(EXERCISE GOAL): Using the entries that follow, give only the number of lines with the word "reply" in them.

[Excerpts from a dataset]
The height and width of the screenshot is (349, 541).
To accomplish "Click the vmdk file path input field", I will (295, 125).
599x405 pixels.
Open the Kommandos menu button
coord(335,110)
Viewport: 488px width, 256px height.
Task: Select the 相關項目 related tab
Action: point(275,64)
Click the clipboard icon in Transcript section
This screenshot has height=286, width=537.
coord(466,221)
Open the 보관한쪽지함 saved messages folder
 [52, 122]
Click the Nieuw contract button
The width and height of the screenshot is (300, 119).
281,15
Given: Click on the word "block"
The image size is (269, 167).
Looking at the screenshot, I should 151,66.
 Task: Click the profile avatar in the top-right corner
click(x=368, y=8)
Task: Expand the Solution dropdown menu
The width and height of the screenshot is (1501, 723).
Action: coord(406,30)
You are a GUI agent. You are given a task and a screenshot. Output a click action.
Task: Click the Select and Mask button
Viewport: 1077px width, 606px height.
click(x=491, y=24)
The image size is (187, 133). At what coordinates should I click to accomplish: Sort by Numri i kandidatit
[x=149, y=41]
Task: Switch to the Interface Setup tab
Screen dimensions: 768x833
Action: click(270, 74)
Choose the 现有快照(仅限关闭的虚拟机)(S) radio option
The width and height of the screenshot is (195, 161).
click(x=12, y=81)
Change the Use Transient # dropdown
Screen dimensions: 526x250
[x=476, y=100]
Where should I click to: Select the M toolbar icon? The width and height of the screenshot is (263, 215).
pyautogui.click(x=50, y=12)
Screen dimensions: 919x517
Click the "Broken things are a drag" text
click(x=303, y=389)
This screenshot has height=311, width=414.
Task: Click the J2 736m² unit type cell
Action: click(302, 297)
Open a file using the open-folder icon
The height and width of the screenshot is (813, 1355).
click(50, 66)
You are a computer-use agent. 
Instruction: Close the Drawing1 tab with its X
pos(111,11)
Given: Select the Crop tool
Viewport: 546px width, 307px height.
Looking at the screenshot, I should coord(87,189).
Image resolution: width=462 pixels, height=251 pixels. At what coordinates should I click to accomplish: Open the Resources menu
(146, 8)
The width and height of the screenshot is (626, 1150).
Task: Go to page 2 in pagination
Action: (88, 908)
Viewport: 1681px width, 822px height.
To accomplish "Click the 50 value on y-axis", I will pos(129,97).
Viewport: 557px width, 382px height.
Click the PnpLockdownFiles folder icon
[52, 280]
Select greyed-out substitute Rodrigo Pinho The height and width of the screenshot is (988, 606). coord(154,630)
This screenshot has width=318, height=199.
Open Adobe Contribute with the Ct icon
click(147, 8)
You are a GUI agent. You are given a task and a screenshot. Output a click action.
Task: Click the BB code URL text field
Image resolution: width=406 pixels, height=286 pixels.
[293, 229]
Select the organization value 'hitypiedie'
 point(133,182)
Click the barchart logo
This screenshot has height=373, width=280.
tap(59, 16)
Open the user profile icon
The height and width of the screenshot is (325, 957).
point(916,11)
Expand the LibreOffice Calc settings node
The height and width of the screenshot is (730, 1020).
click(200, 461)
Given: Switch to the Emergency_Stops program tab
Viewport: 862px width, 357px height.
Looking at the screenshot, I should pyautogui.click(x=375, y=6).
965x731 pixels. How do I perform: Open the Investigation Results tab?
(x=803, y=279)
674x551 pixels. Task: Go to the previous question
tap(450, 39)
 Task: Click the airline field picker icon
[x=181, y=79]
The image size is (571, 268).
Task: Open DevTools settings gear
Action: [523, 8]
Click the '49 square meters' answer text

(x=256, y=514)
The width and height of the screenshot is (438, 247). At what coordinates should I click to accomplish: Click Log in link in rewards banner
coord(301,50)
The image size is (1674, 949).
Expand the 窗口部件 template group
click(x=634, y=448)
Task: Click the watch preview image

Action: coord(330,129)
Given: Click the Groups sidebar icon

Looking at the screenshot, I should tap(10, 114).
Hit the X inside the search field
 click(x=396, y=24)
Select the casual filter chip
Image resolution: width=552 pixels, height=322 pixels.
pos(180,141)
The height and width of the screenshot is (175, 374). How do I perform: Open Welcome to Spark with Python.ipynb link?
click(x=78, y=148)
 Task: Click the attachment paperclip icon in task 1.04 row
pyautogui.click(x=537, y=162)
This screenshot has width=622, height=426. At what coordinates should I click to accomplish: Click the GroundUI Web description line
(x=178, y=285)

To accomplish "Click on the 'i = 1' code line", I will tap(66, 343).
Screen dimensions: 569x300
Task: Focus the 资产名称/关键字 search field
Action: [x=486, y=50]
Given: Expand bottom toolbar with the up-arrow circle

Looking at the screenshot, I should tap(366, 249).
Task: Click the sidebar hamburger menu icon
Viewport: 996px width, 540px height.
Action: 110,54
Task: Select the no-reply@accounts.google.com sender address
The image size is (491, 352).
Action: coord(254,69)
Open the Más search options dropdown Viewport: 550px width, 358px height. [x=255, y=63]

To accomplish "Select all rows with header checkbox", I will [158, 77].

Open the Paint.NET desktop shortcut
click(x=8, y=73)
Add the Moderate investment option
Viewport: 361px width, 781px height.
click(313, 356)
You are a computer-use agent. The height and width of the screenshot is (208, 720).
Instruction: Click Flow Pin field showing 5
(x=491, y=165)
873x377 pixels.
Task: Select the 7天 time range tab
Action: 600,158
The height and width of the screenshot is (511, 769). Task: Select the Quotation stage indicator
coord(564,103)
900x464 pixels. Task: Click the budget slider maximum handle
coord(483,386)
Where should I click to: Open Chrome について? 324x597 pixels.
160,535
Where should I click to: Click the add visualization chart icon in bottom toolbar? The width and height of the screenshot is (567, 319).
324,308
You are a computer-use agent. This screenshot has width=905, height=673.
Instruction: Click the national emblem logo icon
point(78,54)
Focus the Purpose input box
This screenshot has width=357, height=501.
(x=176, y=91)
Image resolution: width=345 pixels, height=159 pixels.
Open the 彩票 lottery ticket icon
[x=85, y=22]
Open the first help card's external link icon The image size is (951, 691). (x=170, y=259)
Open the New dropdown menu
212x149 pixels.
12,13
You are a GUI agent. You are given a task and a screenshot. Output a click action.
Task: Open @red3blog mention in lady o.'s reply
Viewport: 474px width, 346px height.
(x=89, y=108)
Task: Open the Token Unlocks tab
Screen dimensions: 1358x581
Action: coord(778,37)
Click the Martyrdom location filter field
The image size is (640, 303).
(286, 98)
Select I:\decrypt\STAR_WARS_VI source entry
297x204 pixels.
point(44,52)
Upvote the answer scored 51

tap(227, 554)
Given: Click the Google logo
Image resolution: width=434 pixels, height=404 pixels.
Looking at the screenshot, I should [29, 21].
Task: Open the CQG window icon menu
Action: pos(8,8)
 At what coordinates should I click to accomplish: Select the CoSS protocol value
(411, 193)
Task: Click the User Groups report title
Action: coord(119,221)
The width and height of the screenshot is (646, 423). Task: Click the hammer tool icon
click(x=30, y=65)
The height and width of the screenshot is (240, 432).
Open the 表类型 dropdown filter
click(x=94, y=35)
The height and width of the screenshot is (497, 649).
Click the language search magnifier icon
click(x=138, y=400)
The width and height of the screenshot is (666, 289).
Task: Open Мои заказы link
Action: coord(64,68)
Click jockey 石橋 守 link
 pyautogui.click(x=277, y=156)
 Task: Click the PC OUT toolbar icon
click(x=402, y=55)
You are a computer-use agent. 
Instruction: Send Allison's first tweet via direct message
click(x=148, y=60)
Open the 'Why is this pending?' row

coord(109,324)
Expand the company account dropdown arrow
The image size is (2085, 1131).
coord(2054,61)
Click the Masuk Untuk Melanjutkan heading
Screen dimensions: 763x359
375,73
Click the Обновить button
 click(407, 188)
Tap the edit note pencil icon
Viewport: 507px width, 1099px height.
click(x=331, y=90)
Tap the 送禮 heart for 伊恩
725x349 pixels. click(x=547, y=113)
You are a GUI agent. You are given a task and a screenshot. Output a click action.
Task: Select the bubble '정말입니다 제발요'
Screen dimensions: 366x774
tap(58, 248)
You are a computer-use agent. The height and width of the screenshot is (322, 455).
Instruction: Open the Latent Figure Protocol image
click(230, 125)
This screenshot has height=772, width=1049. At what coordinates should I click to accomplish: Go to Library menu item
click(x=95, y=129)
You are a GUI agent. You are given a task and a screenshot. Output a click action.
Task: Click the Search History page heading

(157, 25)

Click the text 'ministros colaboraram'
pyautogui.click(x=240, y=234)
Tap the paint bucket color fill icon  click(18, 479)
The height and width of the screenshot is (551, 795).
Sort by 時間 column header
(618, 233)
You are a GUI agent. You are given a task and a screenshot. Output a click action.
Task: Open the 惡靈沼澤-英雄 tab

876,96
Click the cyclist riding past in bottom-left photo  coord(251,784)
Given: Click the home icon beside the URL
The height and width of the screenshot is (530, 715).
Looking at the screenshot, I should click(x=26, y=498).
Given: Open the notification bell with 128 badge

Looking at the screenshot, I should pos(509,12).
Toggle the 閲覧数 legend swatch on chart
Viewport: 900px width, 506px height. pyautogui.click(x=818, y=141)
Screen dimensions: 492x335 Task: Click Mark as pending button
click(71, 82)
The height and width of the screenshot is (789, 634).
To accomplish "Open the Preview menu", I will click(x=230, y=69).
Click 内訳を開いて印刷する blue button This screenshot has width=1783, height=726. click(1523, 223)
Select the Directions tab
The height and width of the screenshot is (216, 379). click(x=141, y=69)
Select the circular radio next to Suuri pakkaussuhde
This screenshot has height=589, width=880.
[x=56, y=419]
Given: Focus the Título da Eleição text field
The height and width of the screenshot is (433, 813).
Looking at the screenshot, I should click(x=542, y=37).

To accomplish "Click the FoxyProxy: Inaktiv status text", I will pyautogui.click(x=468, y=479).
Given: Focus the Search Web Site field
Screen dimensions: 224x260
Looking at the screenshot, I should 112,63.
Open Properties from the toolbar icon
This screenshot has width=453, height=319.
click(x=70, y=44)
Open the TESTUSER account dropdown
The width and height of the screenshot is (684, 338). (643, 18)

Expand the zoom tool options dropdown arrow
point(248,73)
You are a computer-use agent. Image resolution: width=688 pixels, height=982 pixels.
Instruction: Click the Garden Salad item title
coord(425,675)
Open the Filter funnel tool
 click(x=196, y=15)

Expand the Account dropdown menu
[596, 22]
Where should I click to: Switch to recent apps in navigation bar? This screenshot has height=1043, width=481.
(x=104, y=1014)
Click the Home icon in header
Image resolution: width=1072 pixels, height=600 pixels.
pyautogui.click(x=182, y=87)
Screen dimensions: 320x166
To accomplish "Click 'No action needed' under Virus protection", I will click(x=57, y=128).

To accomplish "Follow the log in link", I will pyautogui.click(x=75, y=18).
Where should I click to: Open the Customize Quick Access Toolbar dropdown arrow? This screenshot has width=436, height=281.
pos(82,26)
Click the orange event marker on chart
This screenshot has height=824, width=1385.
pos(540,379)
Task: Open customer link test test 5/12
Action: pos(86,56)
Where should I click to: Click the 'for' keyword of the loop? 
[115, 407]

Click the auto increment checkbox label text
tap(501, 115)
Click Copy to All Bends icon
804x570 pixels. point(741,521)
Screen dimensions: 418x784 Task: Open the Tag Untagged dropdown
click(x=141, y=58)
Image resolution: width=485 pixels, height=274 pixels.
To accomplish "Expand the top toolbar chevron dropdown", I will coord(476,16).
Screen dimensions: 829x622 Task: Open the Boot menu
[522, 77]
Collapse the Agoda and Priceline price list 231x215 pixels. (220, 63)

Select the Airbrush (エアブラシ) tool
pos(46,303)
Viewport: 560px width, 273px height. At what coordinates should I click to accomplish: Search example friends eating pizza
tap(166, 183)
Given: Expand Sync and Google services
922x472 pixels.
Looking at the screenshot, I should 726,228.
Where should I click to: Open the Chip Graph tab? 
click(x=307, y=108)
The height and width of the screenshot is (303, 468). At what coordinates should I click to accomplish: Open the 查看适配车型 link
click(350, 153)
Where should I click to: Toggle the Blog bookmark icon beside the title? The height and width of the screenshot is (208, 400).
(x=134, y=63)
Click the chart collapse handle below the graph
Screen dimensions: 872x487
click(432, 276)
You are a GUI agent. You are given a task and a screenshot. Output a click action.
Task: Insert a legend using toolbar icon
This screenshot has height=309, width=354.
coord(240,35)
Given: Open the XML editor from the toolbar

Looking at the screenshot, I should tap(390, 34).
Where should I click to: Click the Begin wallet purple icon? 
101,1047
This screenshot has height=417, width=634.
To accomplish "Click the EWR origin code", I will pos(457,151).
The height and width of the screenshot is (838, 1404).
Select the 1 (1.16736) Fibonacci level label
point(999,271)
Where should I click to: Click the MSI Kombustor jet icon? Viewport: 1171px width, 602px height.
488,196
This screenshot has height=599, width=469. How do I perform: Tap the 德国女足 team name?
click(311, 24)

(ANSWER TO THIS PROBLEM): 2